Takeda G Protein-coupled Receptor 5 Agonist Research Articles

TGR5 signaling reduces neuroinflammation during hepatic encephalopathy.

Hepatic encephalopathy (HE) is a serious neurological complication of acute and chronic liver failure. Expression of the neurosteroid/bile acid receptor Takeda G protein-coupled receptor 5 (TGR5) has been demonstrated in the brain and is thought to be neuroprotective. However, it is unknown how TGR5 signaling can influence the progression and associated neuroinflammation of HE. HE was induced in C57Bl/6 mice via intraperitoneal injection of azoxymethane (AOM) and tissue was collected throughout disease progression. TGR5 expression was elevated in the frontal cortex following AOM injection in mice. The cellular localization of TGR5 was found in both neurons and microglia in the cortex of C57Bl/6 mice. Central infusion of the TGR5 agonist, betulinic acid, prior to AOM injection delayed neurological decline, increased cortical cyclic adenosine monophosphate concentrations, reduced microglia activation and proliferation, and reduced proinflammatory cytokine production. Betulinic acid treatment in vitro reduced the neuronal expression of chemokine ligand 2, a chemokine previously demonstrated to contribute to HE pathogenesis. Lastly, treatment of the microglia cell line EOC-20 with conditioned media from betulinic acid-treated primary neurons decreased phagocytic activity and cytokine production. Together, these data identify that activation of TGR5, which is up-regulated during HE, alleviates neuroinflammation and improves outcomes of AOM-treated mice through neuron and microglia paracrine signaling.

Spergularia marina induces glucagon-like peptide-1 secretion in NCI-H716 cells through bile acid receptor activation.

Spergularia marina Griseb. (SM) is a halophyte that grows in mud flats. The aerial portions of SM have been eaten as vegetables and traditionally used to prevent chronic diseases in Korea. However, there has been no scientific report that demonstrates the pharmacological effects of SM. Glucagon-like peptide-1 (GLP-1) is important for the maintenance of glucose and energy homeostasis through acting as a signal in peripheral and neural systems. To discover a functional food for regulating glucose and energy homeostasis, we evaluated the effect of an aqueous ethanolic extract (AEE) of SM on GLP-1 release from enteroendocrine NCI-H716 cells. In addition, we explored the Takeda G-protein-coupled receptor 5 (TGR5) agonist activity of AEE-SM in Chinese hamster ovary (CHO)-K1 cells transiently transfected with human TGR5. As a result, treatment of NCI-H716 cells with AEE-SM increased GLP-1 secretion and intracellular Ca(2+) and cyclic AMP (cAMP) levels in a dose-dependent manner. Transfection of NCI-H716 cells with TGR5-specific small interference RNA inhibited AEE-SM-induced GLP-1 secretion and the increase in Ca(2+) and cAMP levels. Moreover, AEE-SM showed that the TGR5 agonist activity in CHO-K1 cells transiently transfected with TGR5. The results suggest that AEE-SM might be a candidate for a functional food to regulate glucose and energy homeostasis.

> **Supplied information**:
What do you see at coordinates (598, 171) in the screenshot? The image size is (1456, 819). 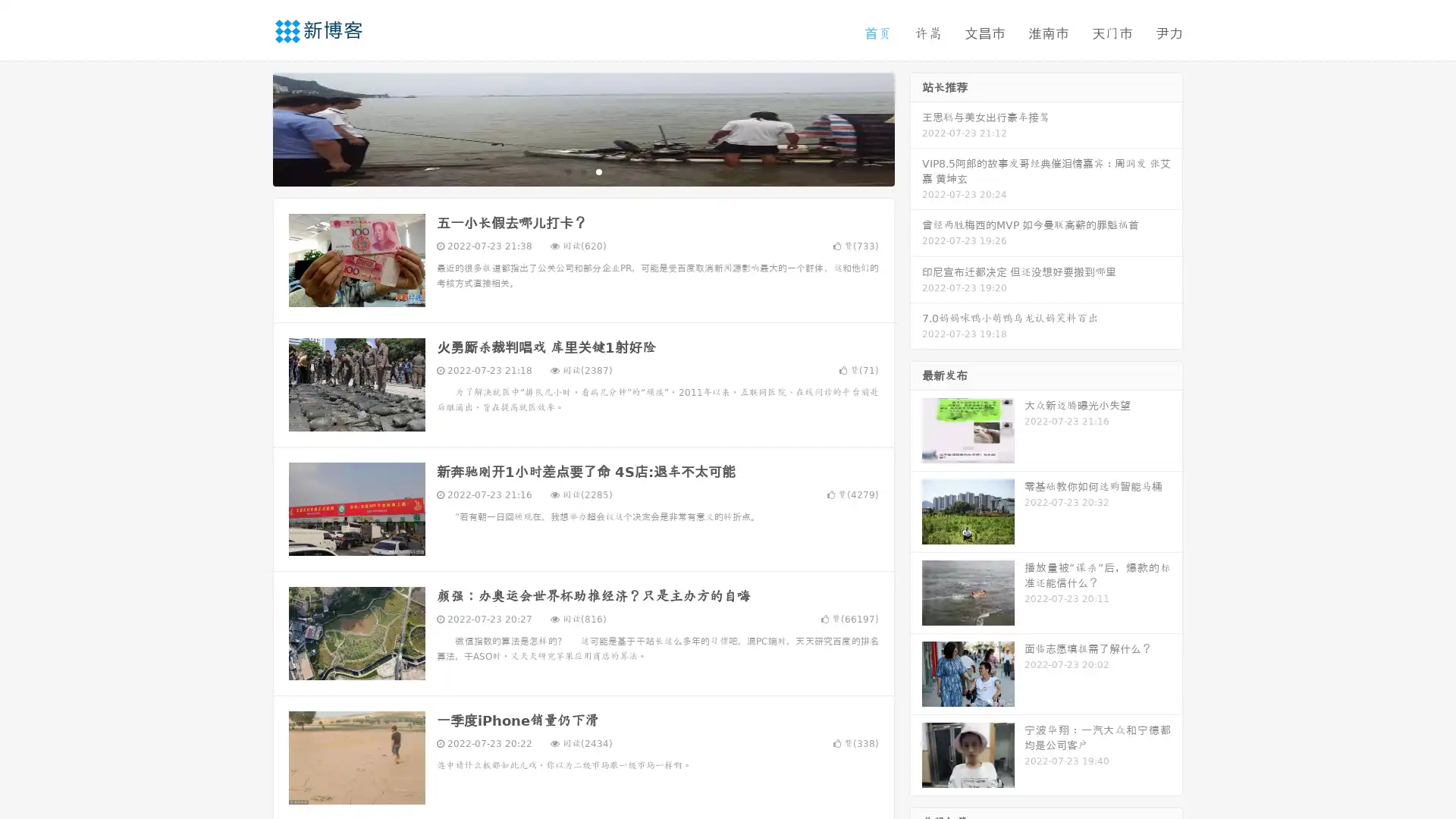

> **About this task**: According to the TGR5 research page, which TGR5 agonist was infused centrally into mice before azoxymethane injection? Answer from the TGR5 research page alone, not from the data.

> **Written solution**: Betulinic acid.